* **Exercise brief**
Retype the lines below exactly, from the one that contains "You are a GUI" through the last, and leave every picture out.
··· Records provided ···
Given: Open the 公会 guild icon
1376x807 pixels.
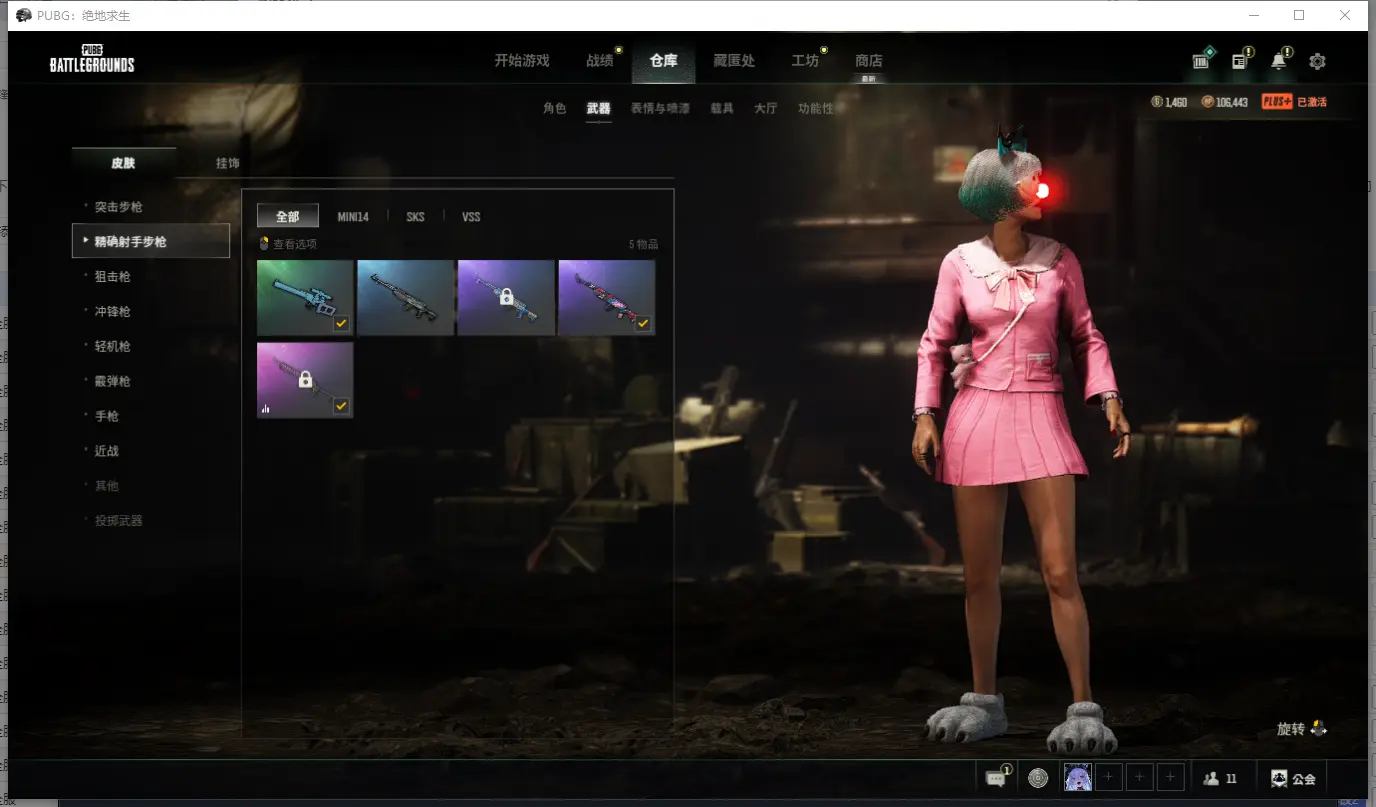Looking at the screenshot, I should (x=1293, y=778).
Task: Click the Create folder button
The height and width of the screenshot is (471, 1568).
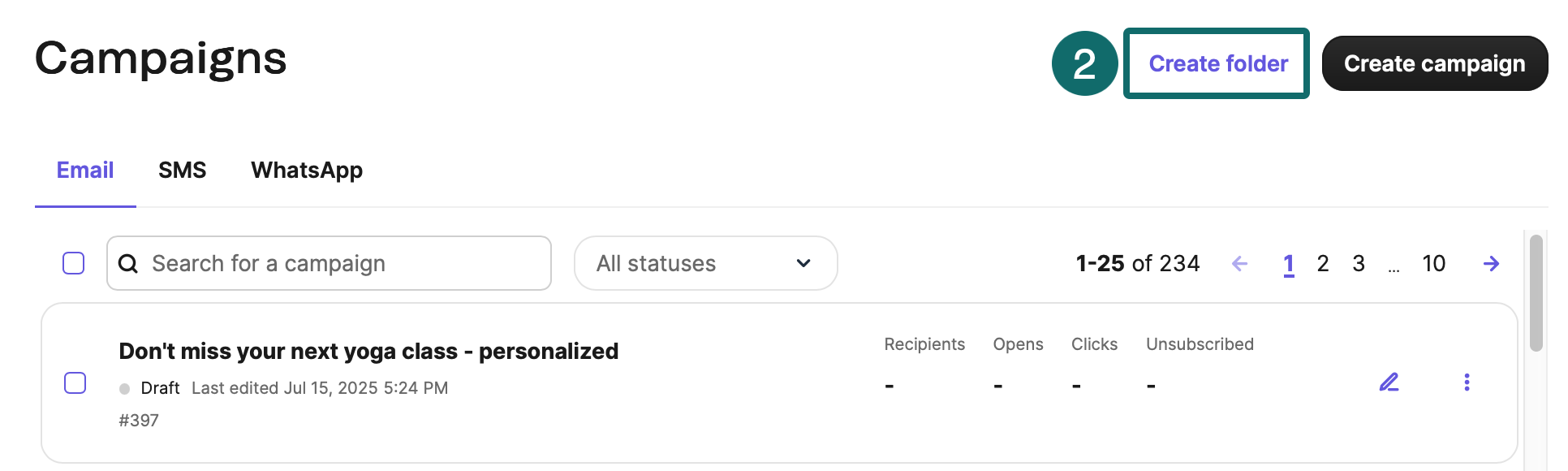Action: pos(1217,63)
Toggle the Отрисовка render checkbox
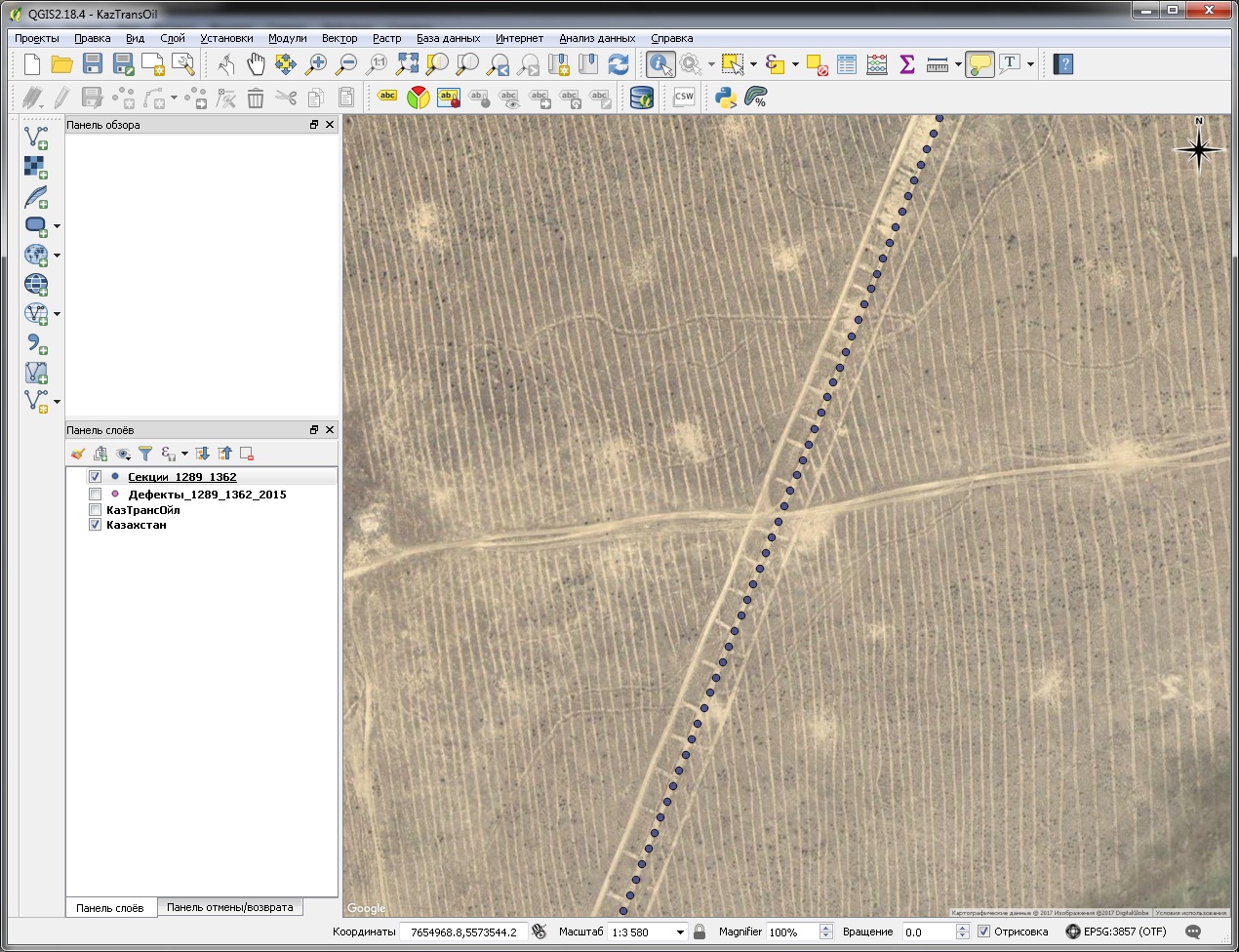This screenshot has width=1239, height=952. coord(983,932)
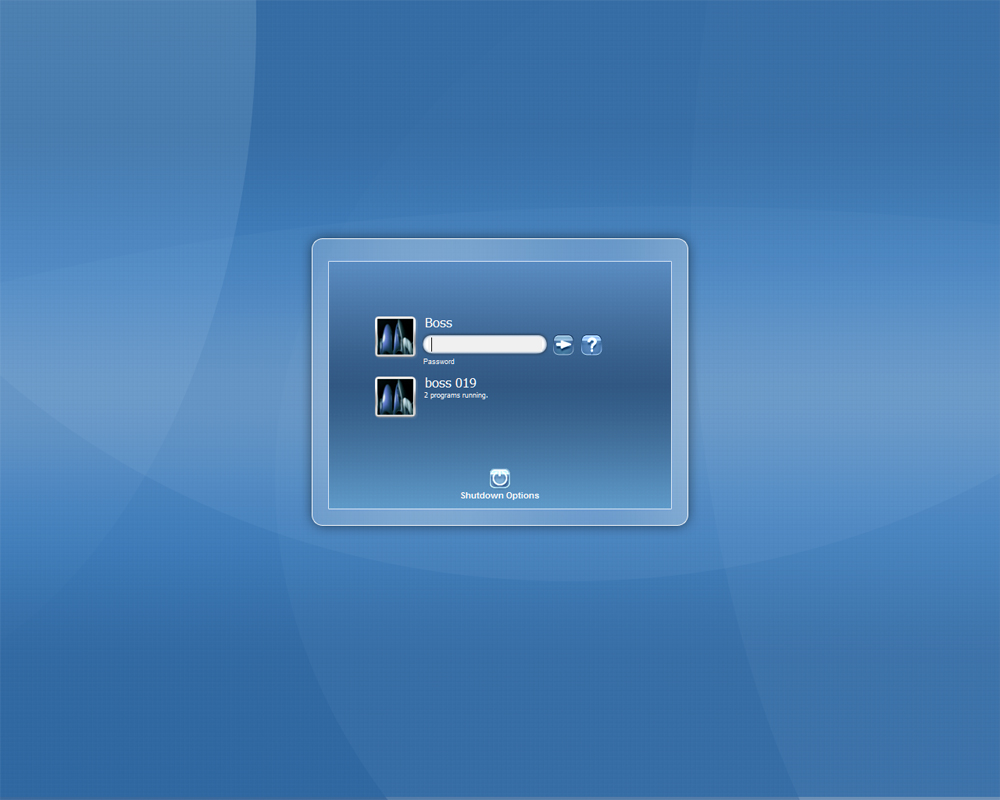Click the boss 019 account avatar picture

click(395, 396)
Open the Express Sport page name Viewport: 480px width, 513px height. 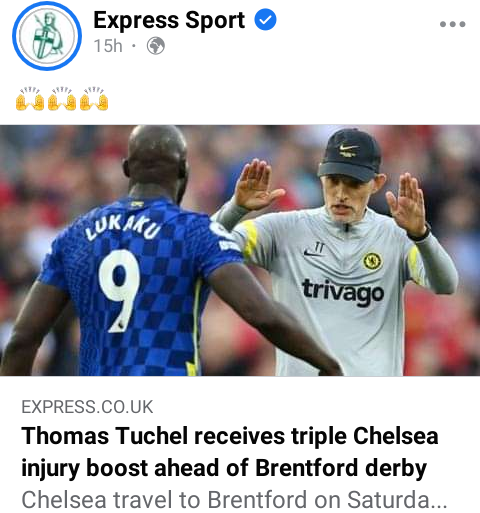169,20
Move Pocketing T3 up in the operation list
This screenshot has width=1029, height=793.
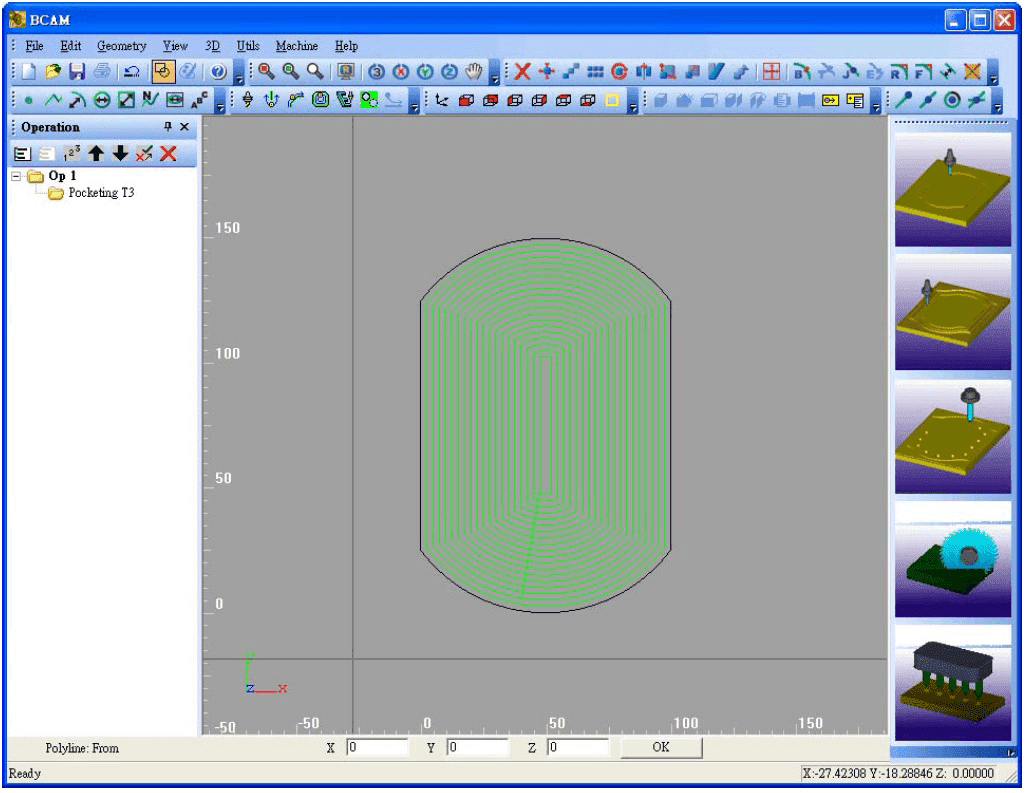97,153
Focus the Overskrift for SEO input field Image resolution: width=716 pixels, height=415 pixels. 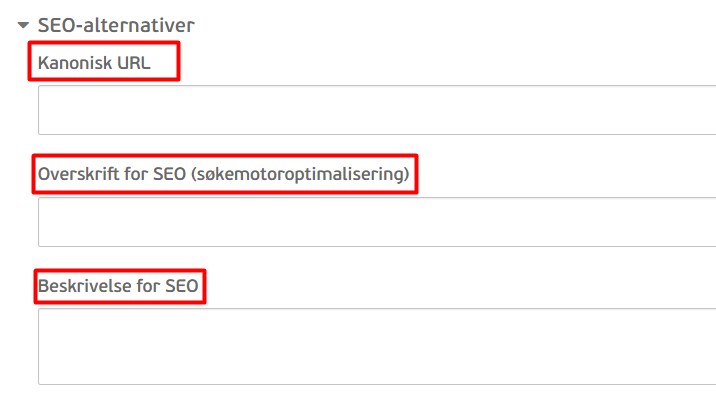(377, 222)
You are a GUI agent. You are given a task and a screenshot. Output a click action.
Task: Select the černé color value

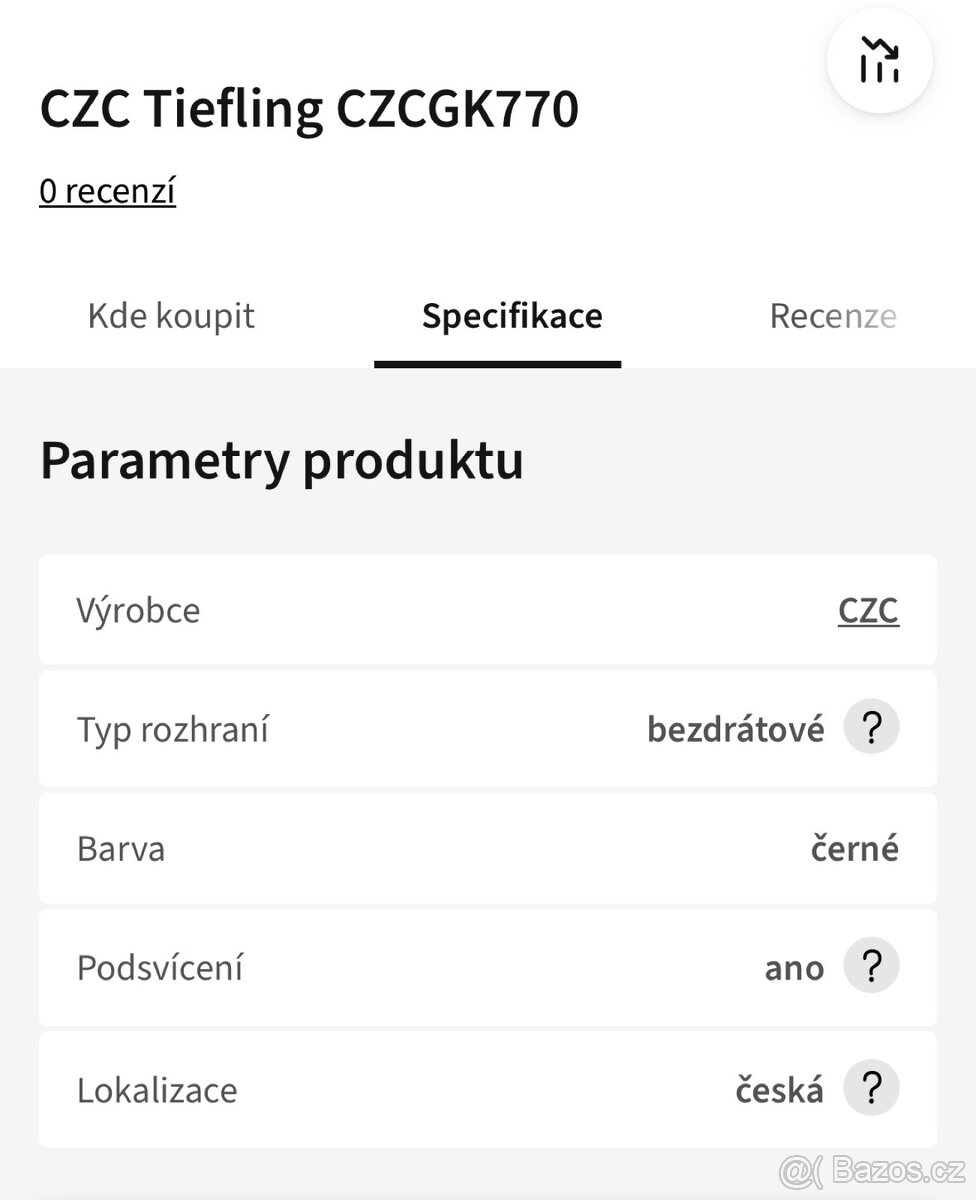854,849
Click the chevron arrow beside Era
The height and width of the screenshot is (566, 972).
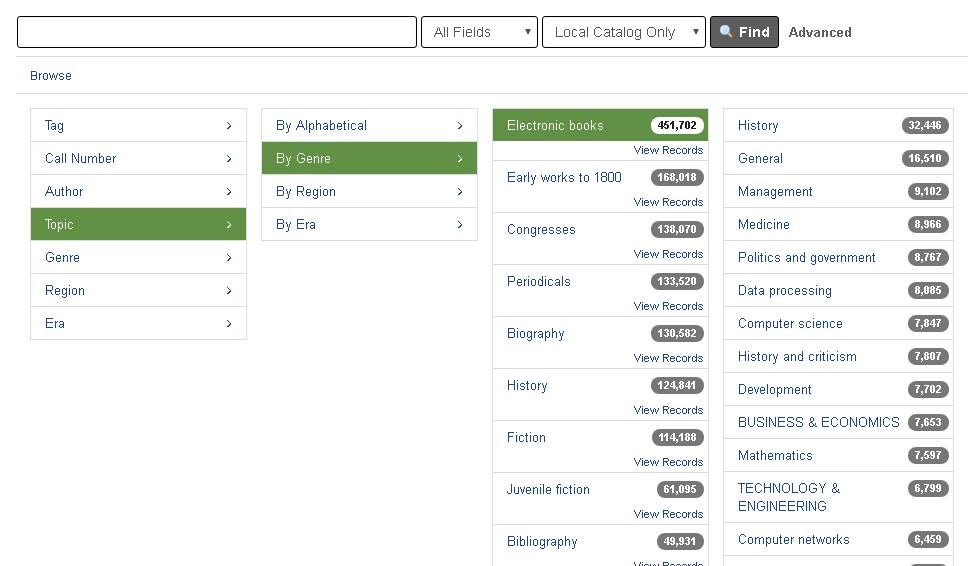229,323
···
* **Response to the exercise**
You are a GUI agent. You are given a task and a screenshot. Output a click action.
Task: Select the černé color value

854,849
Click the chevron arrow beside Era
The height and width of the screenshot is (566, 972).
229,323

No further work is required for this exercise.